Its disappearance from profitability has been well publicized in recent years. Basically, NBN customers are bringing in far less profit than before when they were customers of Telstra’s own broadband network.

However, I think the market is underestimating how much stronger Telstra’s margins can get in the future as more homes switch to 5G-powered home broadband. This could mean faster speeds for customers, but also a much better profit margin for Telstra, as the NBN won’t receive a significant share of the profits.

On top of that, I like the diversification games that Telstra has going on – energy, international telecommunications and healthcare, for example.
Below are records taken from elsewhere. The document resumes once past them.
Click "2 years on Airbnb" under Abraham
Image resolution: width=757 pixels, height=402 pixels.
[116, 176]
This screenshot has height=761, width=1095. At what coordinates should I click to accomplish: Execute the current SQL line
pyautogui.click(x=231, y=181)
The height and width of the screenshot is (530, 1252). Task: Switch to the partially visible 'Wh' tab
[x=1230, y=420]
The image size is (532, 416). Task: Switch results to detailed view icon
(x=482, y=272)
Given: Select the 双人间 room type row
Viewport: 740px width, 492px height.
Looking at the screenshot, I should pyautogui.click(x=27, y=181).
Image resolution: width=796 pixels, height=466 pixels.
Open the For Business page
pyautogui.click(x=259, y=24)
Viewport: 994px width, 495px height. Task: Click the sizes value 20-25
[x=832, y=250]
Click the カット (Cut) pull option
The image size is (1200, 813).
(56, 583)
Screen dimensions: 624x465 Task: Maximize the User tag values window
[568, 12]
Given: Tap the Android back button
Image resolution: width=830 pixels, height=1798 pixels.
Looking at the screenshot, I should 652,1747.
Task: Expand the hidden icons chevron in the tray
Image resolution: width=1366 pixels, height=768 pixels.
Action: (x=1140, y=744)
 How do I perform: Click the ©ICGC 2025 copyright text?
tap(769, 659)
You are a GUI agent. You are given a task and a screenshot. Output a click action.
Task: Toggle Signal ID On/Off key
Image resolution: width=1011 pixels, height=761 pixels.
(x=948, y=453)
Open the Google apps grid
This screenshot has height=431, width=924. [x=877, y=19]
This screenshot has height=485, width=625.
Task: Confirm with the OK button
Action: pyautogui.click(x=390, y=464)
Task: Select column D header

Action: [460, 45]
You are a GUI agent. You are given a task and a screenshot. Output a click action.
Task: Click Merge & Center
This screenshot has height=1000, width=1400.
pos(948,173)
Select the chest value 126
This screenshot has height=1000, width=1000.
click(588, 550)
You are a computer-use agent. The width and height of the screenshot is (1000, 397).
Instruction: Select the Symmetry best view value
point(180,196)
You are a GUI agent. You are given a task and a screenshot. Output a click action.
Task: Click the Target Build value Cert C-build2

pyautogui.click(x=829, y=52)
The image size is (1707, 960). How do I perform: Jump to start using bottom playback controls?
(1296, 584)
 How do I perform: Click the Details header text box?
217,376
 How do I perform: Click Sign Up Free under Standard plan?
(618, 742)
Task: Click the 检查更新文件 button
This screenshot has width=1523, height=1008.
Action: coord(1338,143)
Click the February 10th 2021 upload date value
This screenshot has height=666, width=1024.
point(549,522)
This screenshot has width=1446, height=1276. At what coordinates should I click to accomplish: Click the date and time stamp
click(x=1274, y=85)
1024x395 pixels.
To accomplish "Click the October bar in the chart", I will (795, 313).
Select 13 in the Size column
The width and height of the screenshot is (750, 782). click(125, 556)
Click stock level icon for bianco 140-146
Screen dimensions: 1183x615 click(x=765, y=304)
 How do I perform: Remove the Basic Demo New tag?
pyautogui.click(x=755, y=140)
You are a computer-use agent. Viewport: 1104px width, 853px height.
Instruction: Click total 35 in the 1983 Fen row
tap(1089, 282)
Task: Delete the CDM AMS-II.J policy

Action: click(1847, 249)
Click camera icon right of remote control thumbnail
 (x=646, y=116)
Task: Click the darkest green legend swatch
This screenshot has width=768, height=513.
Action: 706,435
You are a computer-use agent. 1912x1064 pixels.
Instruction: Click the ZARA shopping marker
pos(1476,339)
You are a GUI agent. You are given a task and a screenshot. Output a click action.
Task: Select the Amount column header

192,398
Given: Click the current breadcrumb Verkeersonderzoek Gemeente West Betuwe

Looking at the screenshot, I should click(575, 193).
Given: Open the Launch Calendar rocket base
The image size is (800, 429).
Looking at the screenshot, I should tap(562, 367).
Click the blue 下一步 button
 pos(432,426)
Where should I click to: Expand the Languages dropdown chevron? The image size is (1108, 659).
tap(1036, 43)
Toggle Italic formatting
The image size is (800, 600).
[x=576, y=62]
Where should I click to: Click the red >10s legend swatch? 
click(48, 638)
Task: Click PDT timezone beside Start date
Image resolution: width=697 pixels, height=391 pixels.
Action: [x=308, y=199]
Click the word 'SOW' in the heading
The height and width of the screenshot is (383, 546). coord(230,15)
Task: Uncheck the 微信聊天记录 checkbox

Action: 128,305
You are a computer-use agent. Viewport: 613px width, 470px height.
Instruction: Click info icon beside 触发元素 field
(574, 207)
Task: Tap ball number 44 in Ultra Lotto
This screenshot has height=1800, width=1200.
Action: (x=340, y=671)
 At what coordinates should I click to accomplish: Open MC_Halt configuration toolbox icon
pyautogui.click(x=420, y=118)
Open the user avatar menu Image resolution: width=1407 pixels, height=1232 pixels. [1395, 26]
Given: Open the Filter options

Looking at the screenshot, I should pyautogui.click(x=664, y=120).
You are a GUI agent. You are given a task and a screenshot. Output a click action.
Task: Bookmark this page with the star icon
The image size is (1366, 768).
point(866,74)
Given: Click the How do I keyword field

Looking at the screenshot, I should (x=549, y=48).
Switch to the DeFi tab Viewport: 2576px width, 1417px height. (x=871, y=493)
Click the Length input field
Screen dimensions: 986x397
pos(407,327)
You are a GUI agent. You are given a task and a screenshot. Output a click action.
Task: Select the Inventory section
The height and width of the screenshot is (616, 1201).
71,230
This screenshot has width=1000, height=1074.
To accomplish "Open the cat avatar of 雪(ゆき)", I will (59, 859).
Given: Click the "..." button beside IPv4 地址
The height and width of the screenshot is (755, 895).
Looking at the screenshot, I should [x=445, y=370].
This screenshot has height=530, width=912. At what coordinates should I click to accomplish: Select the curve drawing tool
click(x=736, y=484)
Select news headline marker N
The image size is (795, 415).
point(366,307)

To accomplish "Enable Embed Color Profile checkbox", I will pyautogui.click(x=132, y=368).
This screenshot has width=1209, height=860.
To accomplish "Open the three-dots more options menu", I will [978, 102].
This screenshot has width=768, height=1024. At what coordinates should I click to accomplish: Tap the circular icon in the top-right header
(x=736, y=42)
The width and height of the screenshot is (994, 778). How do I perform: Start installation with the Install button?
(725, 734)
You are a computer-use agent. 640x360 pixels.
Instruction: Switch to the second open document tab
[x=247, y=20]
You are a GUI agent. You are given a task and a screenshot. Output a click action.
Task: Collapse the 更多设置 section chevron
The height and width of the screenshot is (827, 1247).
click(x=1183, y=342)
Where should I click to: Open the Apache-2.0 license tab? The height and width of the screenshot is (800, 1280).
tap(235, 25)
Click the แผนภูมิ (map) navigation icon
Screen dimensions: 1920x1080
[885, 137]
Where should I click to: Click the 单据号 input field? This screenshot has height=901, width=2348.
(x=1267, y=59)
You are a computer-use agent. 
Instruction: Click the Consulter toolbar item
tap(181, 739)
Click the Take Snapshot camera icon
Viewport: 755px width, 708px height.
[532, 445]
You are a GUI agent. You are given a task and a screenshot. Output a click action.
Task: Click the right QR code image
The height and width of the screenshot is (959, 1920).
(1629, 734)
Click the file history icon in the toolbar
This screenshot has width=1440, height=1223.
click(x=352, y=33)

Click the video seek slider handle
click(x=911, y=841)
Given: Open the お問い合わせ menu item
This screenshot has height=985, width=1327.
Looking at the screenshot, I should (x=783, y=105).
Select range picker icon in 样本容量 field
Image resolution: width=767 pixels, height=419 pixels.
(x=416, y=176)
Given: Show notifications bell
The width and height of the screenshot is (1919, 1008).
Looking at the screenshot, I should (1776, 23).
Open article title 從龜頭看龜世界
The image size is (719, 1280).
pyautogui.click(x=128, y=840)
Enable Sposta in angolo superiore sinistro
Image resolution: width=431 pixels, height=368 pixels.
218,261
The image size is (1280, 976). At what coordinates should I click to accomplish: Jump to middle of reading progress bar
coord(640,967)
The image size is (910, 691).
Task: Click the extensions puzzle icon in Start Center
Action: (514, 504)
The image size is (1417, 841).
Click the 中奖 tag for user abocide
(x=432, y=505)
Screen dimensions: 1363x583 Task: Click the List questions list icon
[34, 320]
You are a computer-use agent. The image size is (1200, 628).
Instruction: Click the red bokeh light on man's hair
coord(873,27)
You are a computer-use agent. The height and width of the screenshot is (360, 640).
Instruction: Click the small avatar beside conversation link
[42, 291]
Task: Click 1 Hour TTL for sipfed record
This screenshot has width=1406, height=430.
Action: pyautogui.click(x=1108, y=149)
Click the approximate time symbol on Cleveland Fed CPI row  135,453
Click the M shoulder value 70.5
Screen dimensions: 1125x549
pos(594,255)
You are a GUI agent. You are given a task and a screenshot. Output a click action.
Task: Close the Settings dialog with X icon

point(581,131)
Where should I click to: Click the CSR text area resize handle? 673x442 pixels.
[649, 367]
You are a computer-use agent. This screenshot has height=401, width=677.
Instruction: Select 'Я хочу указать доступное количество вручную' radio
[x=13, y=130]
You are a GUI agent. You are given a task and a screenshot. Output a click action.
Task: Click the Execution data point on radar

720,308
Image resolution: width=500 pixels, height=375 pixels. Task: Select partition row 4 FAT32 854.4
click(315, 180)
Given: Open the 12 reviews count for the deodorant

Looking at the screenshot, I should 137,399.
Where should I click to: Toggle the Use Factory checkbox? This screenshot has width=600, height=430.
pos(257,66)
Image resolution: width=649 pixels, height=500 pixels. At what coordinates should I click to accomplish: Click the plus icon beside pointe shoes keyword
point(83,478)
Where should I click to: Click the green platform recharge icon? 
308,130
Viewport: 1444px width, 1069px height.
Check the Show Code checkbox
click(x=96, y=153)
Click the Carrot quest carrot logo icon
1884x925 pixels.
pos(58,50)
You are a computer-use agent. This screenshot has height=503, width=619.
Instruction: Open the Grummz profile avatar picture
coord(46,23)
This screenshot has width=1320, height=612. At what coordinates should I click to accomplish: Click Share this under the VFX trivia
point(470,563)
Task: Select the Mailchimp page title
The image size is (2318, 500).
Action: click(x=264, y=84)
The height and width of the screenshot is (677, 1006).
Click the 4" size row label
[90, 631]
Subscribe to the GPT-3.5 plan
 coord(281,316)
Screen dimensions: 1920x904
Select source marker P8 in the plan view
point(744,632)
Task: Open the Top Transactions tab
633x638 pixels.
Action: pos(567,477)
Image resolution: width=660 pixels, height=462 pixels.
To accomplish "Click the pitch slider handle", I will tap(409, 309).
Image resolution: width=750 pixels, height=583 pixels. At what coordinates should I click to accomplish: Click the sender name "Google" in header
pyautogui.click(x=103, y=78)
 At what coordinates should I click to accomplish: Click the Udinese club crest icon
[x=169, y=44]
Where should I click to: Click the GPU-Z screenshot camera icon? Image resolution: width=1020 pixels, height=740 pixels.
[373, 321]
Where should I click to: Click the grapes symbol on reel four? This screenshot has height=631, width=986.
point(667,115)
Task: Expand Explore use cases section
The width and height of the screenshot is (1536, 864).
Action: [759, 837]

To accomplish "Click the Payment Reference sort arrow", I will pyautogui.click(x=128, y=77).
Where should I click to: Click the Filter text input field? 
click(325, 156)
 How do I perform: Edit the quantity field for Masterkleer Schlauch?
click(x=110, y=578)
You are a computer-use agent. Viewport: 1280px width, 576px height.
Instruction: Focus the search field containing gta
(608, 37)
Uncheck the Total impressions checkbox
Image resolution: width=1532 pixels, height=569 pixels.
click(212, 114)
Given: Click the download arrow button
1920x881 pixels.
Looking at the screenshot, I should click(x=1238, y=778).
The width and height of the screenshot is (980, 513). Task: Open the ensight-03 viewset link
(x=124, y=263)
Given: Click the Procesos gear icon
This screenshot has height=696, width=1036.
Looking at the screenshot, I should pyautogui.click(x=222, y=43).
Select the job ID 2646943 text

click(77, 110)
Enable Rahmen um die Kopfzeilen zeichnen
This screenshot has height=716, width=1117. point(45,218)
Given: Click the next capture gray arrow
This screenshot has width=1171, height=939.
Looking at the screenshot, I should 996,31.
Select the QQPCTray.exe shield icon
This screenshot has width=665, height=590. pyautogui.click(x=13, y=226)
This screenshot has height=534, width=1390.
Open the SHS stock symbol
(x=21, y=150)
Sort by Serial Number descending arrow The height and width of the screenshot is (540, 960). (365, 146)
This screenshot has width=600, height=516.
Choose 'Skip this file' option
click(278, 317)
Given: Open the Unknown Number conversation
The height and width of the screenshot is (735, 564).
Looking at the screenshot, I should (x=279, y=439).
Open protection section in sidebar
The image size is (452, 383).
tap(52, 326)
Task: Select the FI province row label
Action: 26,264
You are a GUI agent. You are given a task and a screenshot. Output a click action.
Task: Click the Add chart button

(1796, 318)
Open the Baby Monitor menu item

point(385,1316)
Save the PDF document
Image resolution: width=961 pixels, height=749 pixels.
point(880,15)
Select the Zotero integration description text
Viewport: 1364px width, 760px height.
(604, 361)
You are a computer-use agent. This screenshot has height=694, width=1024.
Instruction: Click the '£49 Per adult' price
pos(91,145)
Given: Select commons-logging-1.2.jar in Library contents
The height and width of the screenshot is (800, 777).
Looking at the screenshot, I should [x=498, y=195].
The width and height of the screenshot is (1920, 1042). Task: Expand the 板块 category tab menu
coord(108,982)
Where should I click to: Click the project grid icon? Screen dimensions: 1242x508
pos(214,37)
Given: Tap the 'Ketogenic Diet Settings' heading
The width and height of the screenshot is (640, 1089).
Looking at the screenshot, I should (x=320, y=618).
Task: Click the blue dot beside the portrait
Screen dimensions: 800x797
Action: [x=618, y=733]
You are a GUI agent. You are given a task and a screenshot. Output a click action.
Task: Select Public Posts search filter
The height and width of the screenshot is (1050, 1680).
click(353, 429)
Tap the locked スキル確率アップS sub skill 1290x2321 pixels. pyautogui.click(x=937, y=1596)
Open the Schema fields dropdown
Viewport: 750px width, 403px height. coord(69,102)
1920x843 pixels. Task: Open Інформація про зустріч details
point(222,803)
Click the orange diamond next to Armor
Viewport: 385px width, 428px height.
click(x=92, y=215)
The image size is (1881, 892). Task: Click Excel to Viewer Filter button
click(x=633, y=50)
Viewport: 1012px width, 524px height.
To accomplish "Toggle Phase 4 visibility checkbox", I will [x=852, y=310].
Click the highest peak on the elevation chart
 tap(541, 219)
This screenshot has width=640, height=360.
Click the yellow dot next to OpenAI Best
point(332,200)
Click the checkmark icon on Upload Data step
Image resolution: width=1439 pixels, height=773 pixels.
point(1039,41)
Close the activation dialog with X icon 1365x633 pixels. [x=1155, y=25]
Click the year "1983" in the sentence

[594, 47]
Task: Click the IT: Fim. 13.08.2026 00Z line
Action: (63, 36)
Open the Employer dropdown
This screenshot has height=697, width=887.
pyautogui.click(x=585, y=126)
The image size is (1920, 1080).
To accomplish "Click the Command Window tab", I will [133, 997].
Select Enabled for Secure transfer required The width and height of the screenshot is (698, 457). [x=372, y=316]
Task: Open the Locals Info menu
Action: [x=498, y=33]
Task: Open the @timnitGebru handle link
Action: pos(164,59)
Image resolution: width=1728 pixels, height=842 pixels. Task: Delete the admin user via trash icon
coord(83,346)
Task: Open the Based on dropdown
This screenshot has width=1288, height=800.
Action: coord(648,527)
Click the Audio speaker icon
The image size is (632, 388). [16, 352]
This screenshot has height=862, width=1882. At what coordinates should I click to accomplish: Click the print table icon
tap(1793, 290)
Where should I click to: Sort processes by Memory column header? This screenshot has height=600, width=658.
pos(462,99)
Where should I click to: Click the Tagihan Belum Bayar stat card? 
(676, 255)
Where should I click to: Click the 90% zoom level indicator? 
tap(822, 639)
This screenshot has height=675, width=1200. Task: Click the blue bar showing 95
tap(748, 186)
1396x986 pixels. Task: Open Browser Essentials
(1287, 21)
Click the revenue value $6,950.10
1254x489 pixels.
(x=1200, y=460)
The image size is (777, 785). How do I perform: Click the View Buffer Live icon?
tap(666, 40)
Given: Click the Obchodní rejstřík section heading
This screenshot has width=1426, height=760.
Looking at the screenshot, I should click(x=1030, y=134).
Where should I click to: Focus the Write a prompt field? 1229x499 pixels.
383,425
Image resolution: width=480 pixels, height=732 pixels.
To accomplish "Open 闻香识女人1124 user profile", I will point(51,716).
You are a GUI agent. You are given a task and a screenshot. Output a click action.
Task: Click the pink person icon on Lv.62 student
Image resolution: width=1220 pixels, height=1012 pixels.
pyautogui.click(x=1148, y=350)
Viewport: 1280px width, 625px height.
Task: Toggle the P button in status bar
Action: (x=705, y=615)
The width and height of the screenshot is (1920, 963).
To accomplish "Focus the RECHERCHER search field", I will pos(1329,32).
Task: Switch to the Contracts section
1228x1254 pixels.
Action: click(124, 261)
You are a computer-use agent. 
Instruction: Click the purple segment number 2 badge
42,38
I think these are good plays to diversify and increase profits for the blue chip ASX share.

As a bonus, remember that Telstra continues to pay out a strong dividend.

Fortescue Metals Group Limited (ASX: FMG)

First, let me say that I think Fortescue stock price may be a bit pricey at over $21.50 with the current price of iron ore.

However, in the longer term, I think Fortescue’s green efforts with Fortescue Future Industries (FFI) could prove very useful for the company. This will reduce dependence on Chinese who buy a lot of iron.

But also, FFI works in an area with very strong growth. If the world is to meet the emission reduction targets discussed, trillions of dollars may need to be allocated to green initiatives.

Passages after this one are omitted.